E della bellezza si occupa l’ultimo saggio di Roger Scruton (Beauty, Oxford University Press), anticipato in parte qualche giorno fa da Il foglio. Senza troppi giri di parole, Scruton afferma che la nostra cultura è dominata – in direzione opposta a Leopardi – dalla «fuga dalla bellezza». Nel nostro mondo «c’è un desiderio di eliminare la bellezza, di cancellarla».

Esempi? Il luogo comune secondo il quale ogni forma artistica deve rompere gli schemi, deve scandalizzare e urtare, deve violare l’armonia. Basta leggere le pagine culturali dei quotidiani per accorgersi che una caratteristica che l’opera d’arte deve avere per essere accettata come moderna ed efficace è proprio il suo carattere di rottura, di scandalo, di stranezza.
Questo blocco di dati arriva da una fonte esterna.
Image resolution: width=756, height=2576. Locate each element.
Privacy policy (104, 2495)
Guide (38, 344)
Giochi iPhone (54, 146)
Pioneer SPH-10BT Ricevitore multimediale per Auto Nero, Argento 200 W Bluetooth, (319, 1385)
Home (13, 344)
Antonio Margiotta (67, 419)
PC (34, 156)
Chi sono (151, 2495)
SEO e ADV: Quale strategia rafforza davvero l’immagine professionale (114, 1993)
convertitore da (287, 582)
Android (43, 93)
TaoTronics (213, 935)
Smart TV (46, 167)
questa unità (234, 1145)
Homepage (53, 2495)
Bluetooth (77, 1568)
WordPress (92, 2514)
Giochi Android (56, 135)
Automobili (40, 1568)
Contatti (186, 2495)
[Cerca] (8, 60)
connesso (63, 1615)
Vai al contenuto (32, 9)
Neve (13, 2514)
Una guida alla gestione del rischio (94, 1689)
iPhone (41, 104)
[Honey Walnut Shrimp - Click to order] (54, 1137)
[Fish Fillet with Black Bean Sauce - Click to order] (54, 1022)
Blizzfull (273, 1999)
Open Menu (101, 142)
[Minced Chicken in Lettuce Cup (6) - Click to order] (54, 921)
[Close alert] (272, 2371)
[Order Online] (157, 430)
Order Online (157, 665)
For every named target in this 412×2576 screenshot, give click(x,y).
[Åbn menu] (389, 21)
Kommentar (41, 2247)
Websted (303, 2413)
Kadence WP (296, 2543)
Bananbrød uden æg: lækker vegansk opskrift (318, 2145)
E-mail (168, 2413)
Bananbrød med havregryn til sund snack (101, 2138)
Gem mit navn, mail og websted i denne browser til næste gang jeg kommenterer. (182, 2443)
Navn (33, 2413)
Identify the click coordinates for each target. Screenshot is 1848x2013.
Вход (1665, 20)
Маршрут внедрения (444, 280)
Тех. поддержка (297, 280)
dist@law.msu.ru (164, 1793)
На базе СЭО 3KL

Scrive Scruton che un must della produzione artistica attuale è quello «di sfidare l’ortodossia e liberare dalle costrizioni convenzionali»; la bellezza, quella che di schianto ognuno sente come tale, è «declassata come qualcosa di troppo dolce, troppo legato all’evasione e troppo lontano dalla realtà per meritare la nostra disincantata attenzione».

Ma perché la cultura moderna ha imboccato questa traiettoria «contro» la bellezza? «Perché la bellezza ci fa una richiesta: chiede di rinunciare al nostro narcisismo e di guardare al mondo con riverenza». In altre parole, la bellezza «ci dirige oltre questo mondo, verso un “regno dei fini” nel quale le nostre brame immortali e il nostro desiderio di perfezione sono finalmente soddisfatti».

Insomma, la bellezza è un segno. È una apertura, un punto di fuga verso il definitivo, il consistente, l’eterno; «finestra sul mistero» dicono gli iconografi orientali. Essa ha una inestirpabile dimensione religiosa: partendo dal reale intuisce e desidera l’armonia definitiva cui aspiriamo.

Per questo la «fuga dalla bellezza» ha una connotazione decisamente anti religiosa: si combatte la bellezza perché si rifiuta la dinamica del segno presente nella realtà. Scruton usa infatti la parola «dissacrazione» e dice che essa «è un tipo di difesa contro il sacro, il tentativo di distruggere le sue richieste. Le nostre vite sono giudicate dalla presenza di cose sacre e al fine di fuggire a quel giudizio distruggiamo ciò che sembra accusarci». Le nostre vite sono giudicate dal desiderio del vero, di cui la bellezza è splendore. Diceva Nietzsche: «Questo ardente desiderio del vero, del reale, del non apparente, del certo, come lo odio».

Ma per quanto odiata e dissacrata possa essere la bellezza, per quanto irraggiungibile e misterioso possa apparire ciò di cui è segno, essa si ripropone. Sì che ciascuno – consapevole della «differenza reale fra il sacrilegio, con il quale siamo soli e inquieti, e il bello, con il quale siamo in compagnia e a casa» – può condividere l’esperienza della «cara beltà» descritta da Leopardi: «Di te pensando, / a palpitar mi sveglio» (Alla sua donna).